S3
Use cases
Backup
Disaster Recovery
Archive
Hybrid Cloud Storage
Application hosting
Media hosting
Data lakes & big data analytics
Software delivery
Static website
Globally unique name, Looks like a global service but is created in a region
Naming
No uppercase, No underscore
3-63 characters long
Not an IP
Must start with a lowercase letter or number
Must NOT start with the prefix xn--
Must NOT start with the suffix -s3alias
Objects
Key (Prefix + Object name)
There's no concept of the directory within buckets (the UI will trick you think)
Max object size is 5TB
If uploading more than 5GB, must use "multi-part upload"
Versioning
Protect against unintended deletes
The same key overwrite will change the version
Enabled at the bucket level
Suspending versioning does not delete the previous version
Lifecycle Rules
Transition Action: move objects between storage classes
Expiration Action: expire (delete) object after some time
Rules
can be created for a certain prefix
can be created for certain objects Tags
Analysis
Recommendations for Stand and Standard IA
NOT work for One Zone IA or Glacier
The report is updated daily
24-48 hours to start seeing data analysis
Requester Pays
The requester must be authenticated in AWS
Event Notifications
S3:ObjectCreated, S3:ObjectRemoved, S3:ObjectRestore, S3:Replication ...
Support filtering (*.jpg)
Typically deliver events in seconds but can sometimes take a minute or longer
Deliver to: SNS, SQS, Lambda Function, Event Bridge
Performance
S3 Automatically scales to high request rates, a latency of 100-200 ms
At least 3500 PUT/COPY/POST/DELETE or 5500 GET/HEAD requests per second per prefixes in a bucket
Multi-Part Upload (recommend for >100MB, Must use for >5GB)
S3 Transfer Acceleration
Increase transfer speed by transferring files to an AWS edge location
Compatible with multi-part upload
S3 Byte-Range Fetches
Parallelize GETs by requesting specific byte ranges
Better resilience in case of failures
S3 Select & Glacier Select
Retrieve fewer data using SQL by performing server-side filtering
Less network transfer, Less CPU cost on client-side
Batch Operations
Perform bulk operations on existing S3 objects with a single request
Example: Modify object metadata & properties, Copy objects between S3 buckets, Encrypt un-encrypted objects, Modify ACLs and tags, Restore objects from S3 Glacier, Invoke Lambda function to perform custom action on each object
A job consists of a list of objects, the action to perform, and optional parameters
S3 Batch Operations manages retries, tracks progress, sends completion notifications, generates reports
Can use S3 Inventory to get object list and use S3 Select to filter objects
Durability 99.999999999% (11 9's) of objects across multiple AZ for all storage classes (Loss object once every 10,000 years)
Storage Classes
Standard - General Purpose
Availability 99.99% (not available 53 minutes a year)

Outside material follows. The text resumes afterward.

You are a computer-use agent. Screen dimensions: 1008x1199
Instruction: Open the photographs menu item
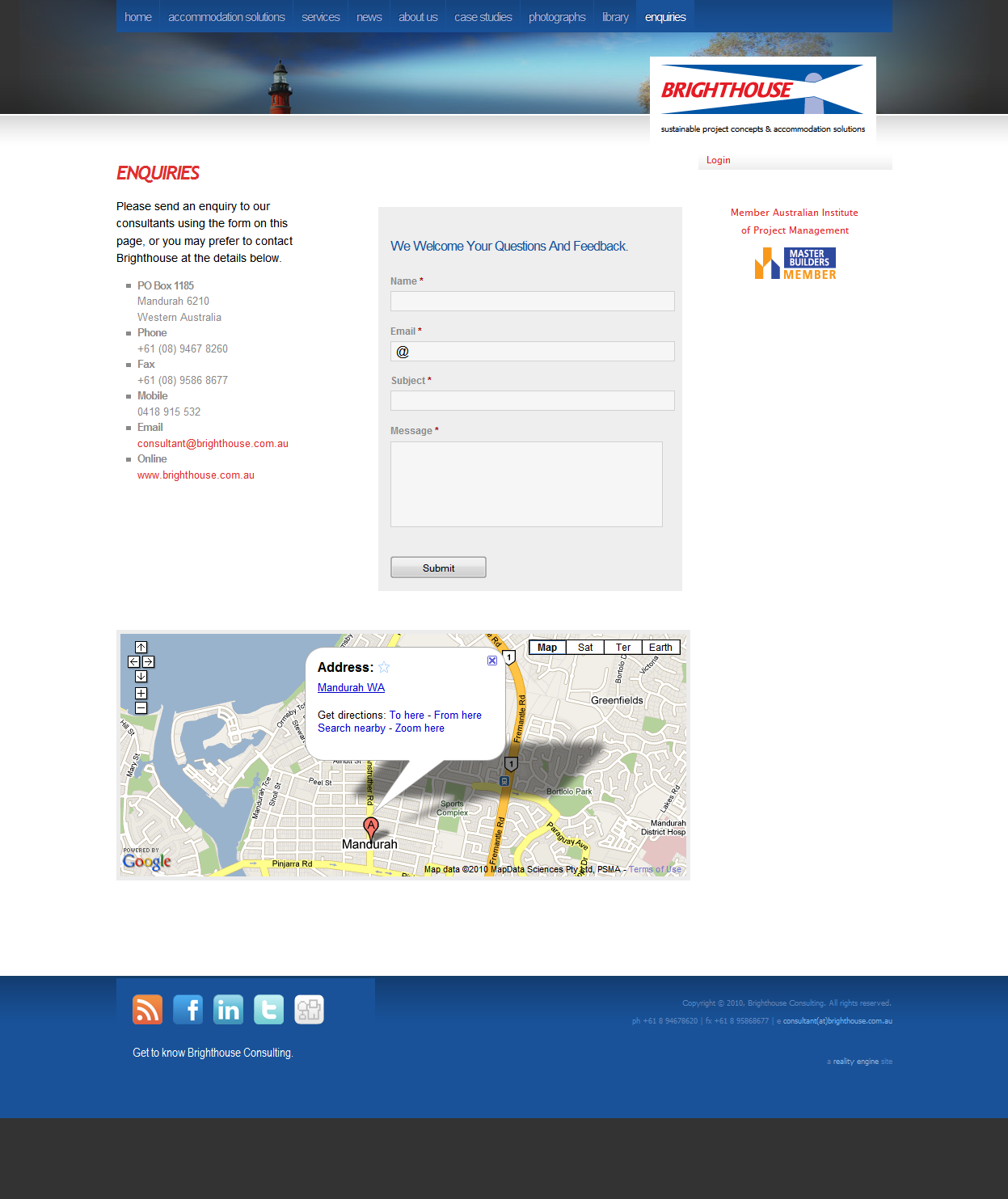[x=557, y=17]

Sustain 2 concurrent facility failures
Standard-Infrequent Access (IA)
Lower cost than standard
99.9% Availability
Use cases: Backup, DR
One Zone-Infrequent Access
High durability (99.999999999%) in a single AZ (but data lost when AZ is destroyed)
99.5% Availability
Use cases: storing secondary backup copies if on-premise data
Glacier Instant Retrieval
Millisecond retrieval, accessed once a quarter
Minimum storage duration of 90 days
Glacier Flexible Retrieval (formerly S3 Glacier)

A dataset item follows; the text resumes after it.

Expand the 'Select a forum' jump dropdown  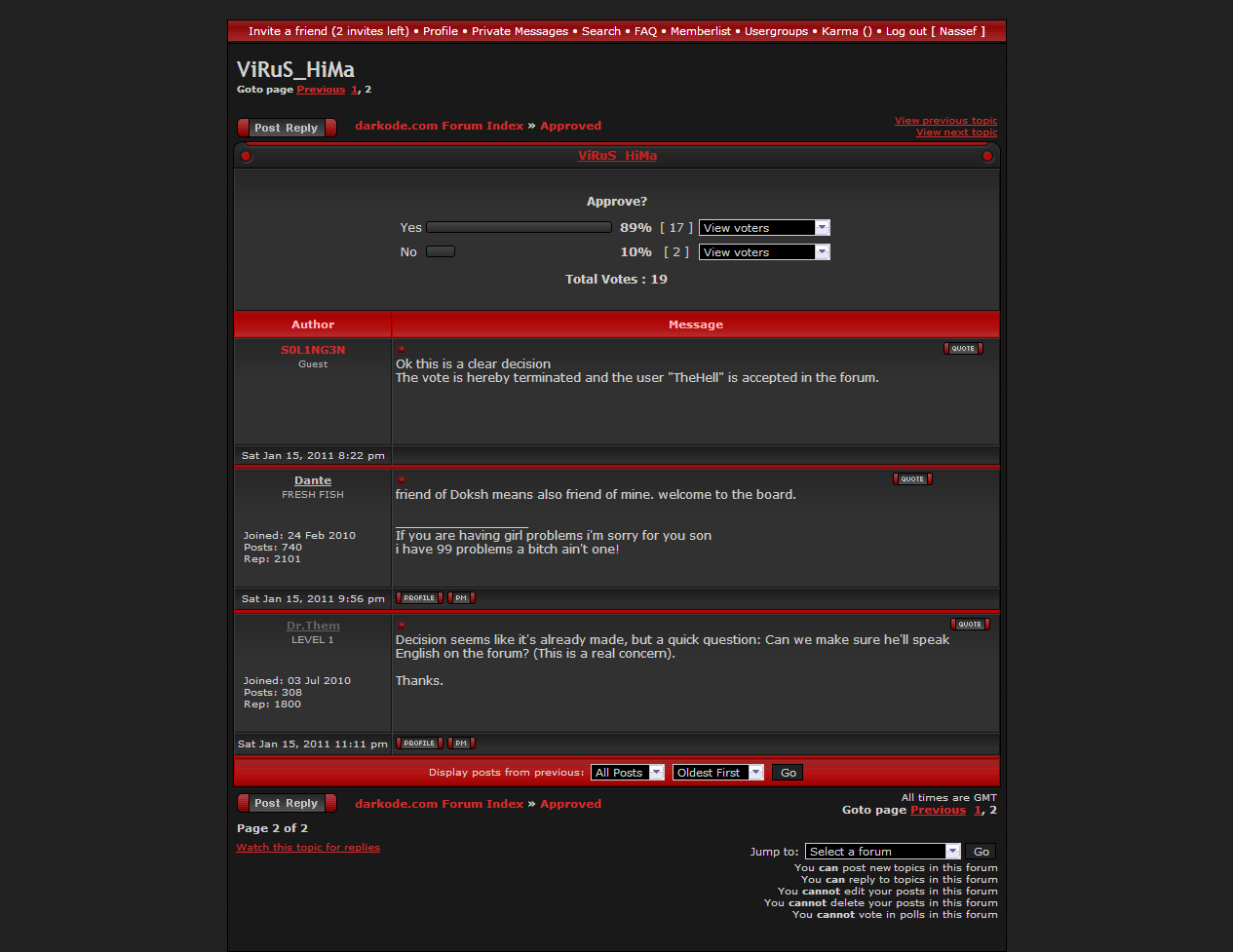882,852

Expedited (1-5 minutes), Standard (3-5 hours), Bulk (5-12 hours) - free
Minimum storage duration of 90 days
Glacier Deep Archive (For long-term storage)
Standard (12 hours), Bulk (48 hours)
Minimum storage duration of 180 days
Intelligent Tiering
Small monthly monitoring and auto-tiering fee
Moves objects automatically between Access Tiers based on usage
There are no retrieval charges in S3 Intelligent-Tiering
Tiers
Frequent Access tier (automatic): default
Infrequent Access tier (automatic): not accessed for 30 days
Archive Instant Access tier (automatic): not accessed for 90 days
Archive Access Access tier (optional): config from 90-700+ days
Deep Archive Access tier (optional): config from 180-700+ days
Cost
Security
User-based
IAM Policies - Allow for a specific user from IAM
Resource-Based
Bucket Policies - Bucket-wide rules from the s3 console (allow cross-account)
Object ACL - finer grain (can be disabled)
Bucket ACL - less common (can be disabled)
IAM can access an s3 object if (The user IAM permissions allow it OR the resource policy allows it) AND there's no explicit deny
MFA Delete
Require MFA when Permanently delete or Suspend versioning
Versioning must be enabled
Only the bucket owner can enable/disable MFA Delete
Can't use in AWS Console (only working on AWS CLI, SDK, or REST API)
S3 Access Logs
Audit any access to s3 buckets
Logged into another S3 bucket (Must be in the same AWS region)
If logged in the same bucket, It will create a logging loop
Analyzed using data analysis tools
S3 Pre-signed URLs
URL Expiration
S3 Console - 1 min up to 720 mins (12 hours)
AWS CLI - default 3600 secs, max 604800 secs (168 hours)
S3 Access Points
Simplify security management for S3 buckets
Use access point policy to allow access to the S3 bucket by prefix
Each access point has its own DNS (Internet or VPC) name and policy
VPC Origin
Access within the VPC only
Must create a VPC Endpoint (must allow access to target bucket and Access Point)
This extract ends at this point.